* WHAT THE TASK ASKS
Echo the lines of the material from the one containing "Find the location of a particular element." through the end of the material, both included, leaving out the pictures.

* Items from a dataset
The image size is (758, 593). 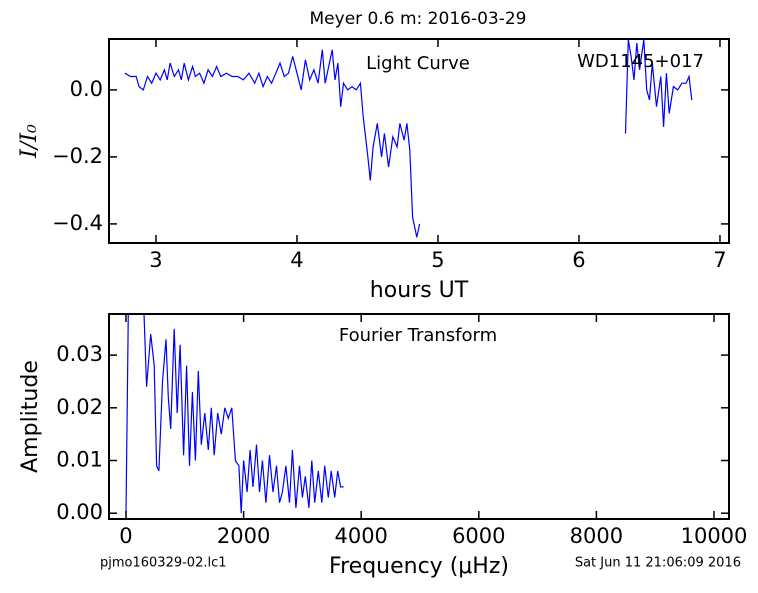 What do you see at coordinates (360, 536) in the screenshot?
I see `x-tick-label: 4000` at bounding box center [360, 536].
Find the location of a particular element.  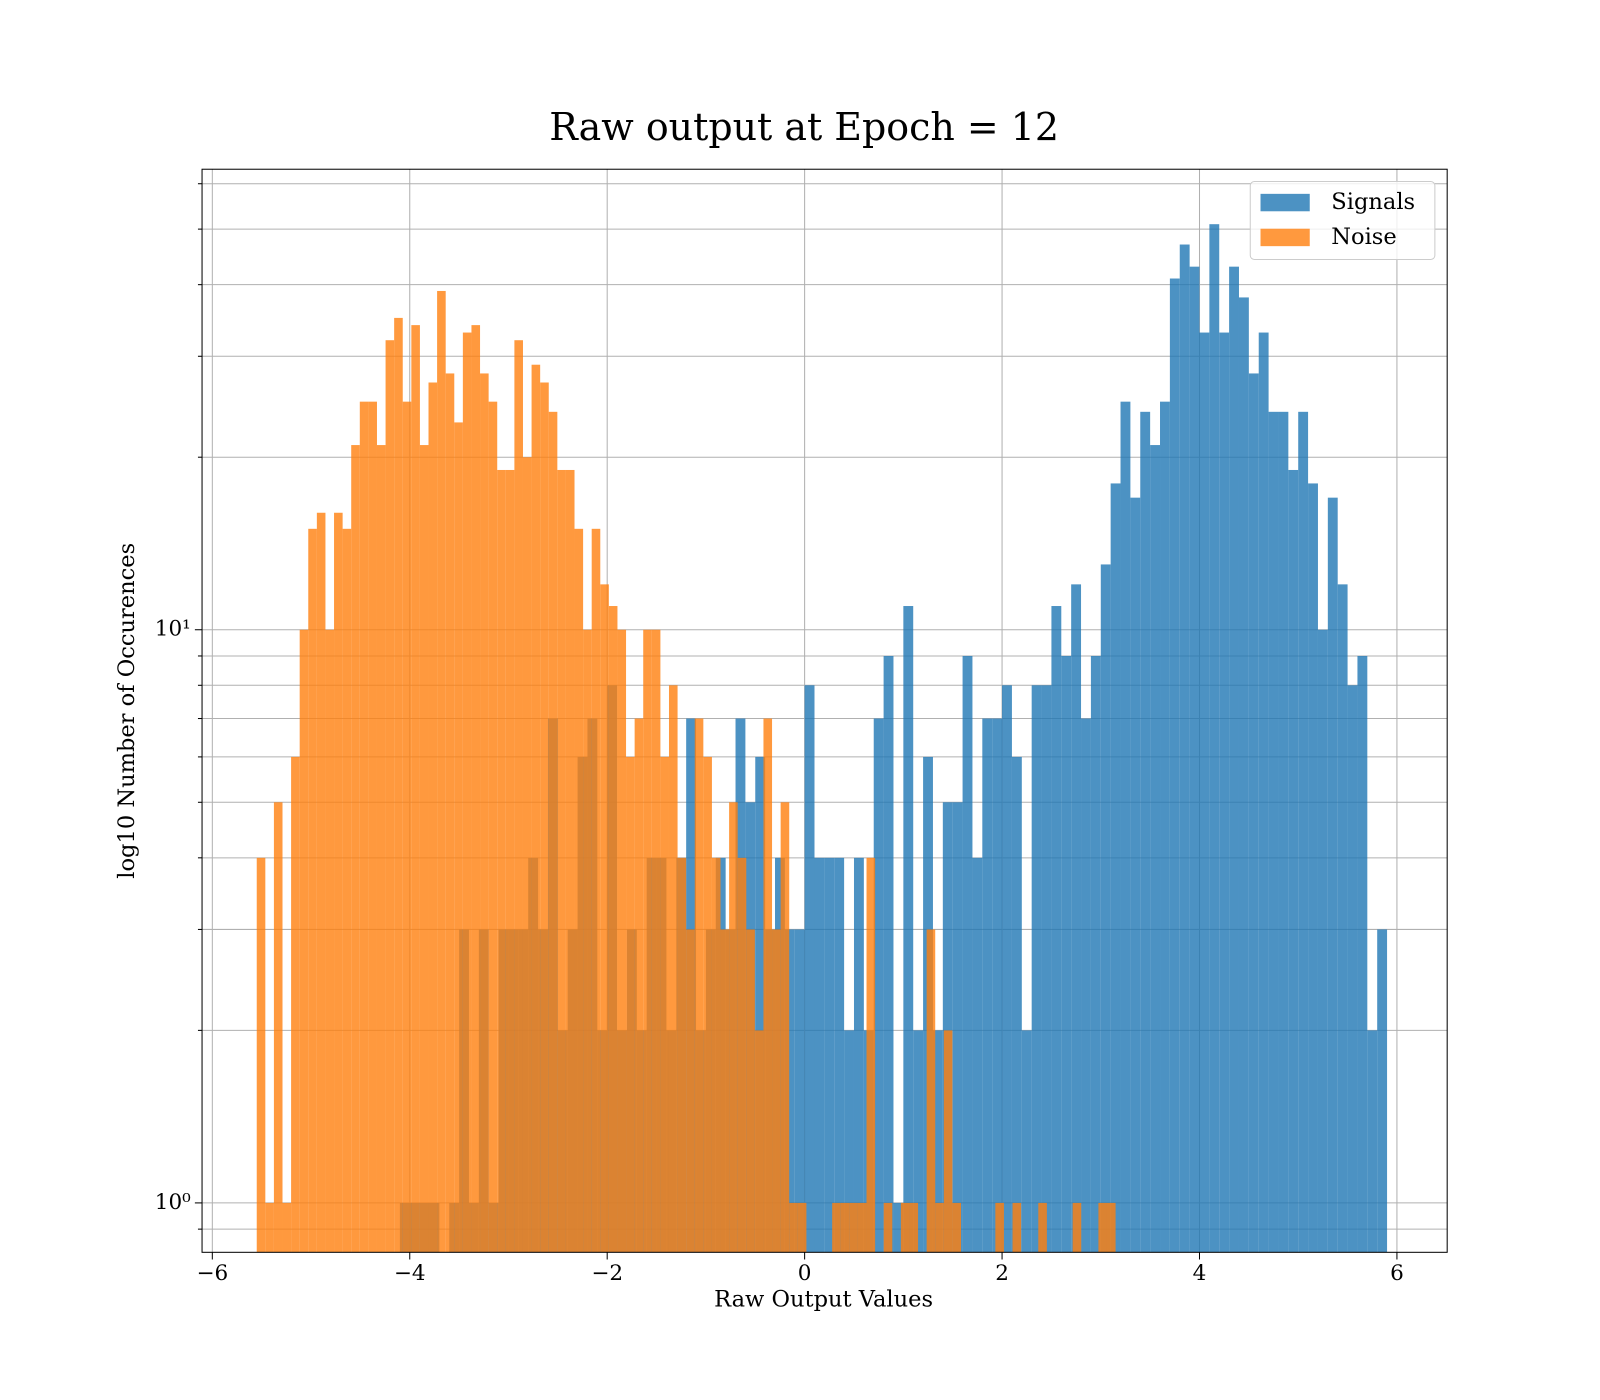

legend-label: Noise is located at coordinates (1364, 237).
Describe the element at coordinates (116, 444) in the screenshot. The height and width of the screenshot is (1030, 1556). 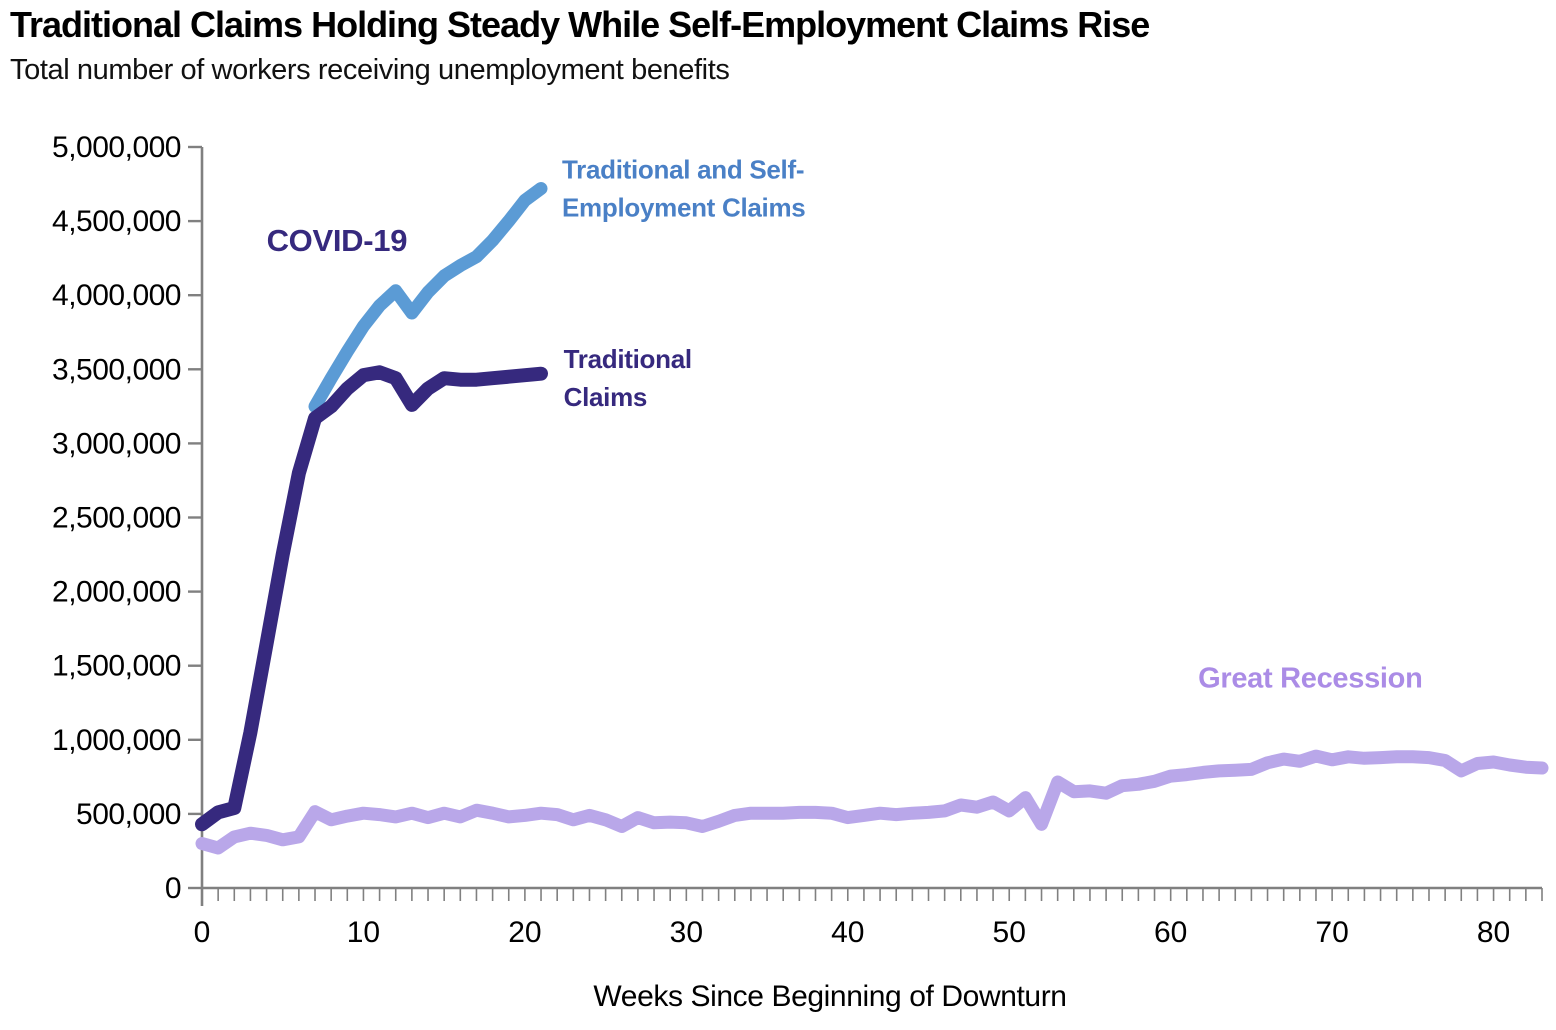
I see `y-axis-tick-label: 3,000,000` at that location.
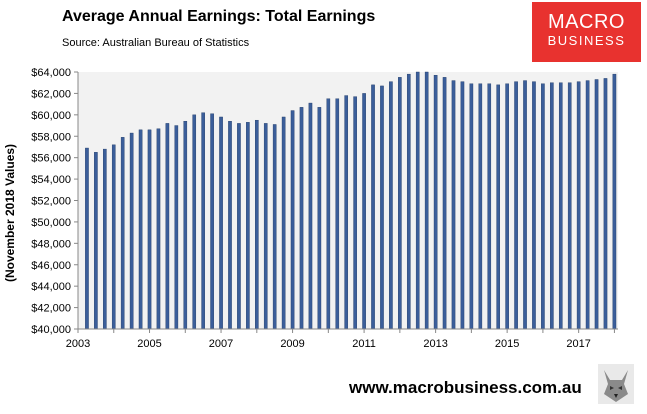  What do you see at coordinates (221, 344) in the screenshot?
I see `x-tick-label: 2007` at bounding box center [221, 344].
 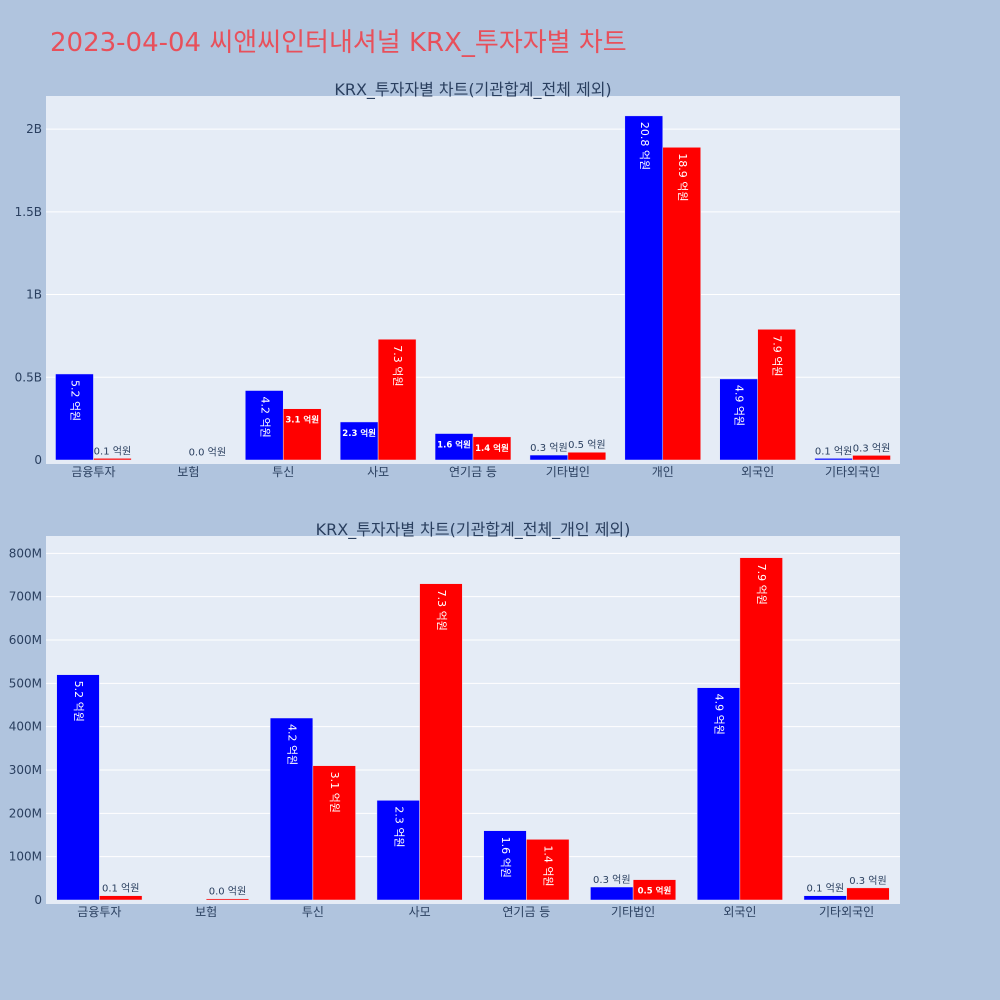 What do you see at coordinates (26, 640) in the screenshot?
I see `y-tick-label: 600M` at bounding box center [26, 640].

* ANSWER TO THE PROBLEM
Find the location of a particular element.  

legend-label: Noise is located at coordinates (1364, 237).
Describe the element at coordinates (116, 444) in the screenshot. The height and width of the screenshot is (1030, 1556). 
I see `y-axis-tick-label: 3,000,000` at that location.
  What do you see at coordinates (221, 344) in the screenshot?
I see `x-tick-label: 2007` at bounding box center [221, 344].
  What do you see at coordinates (26, 640) in the screenshot?
I see `y-tick-label: 600M` at bounding box center [26, 640].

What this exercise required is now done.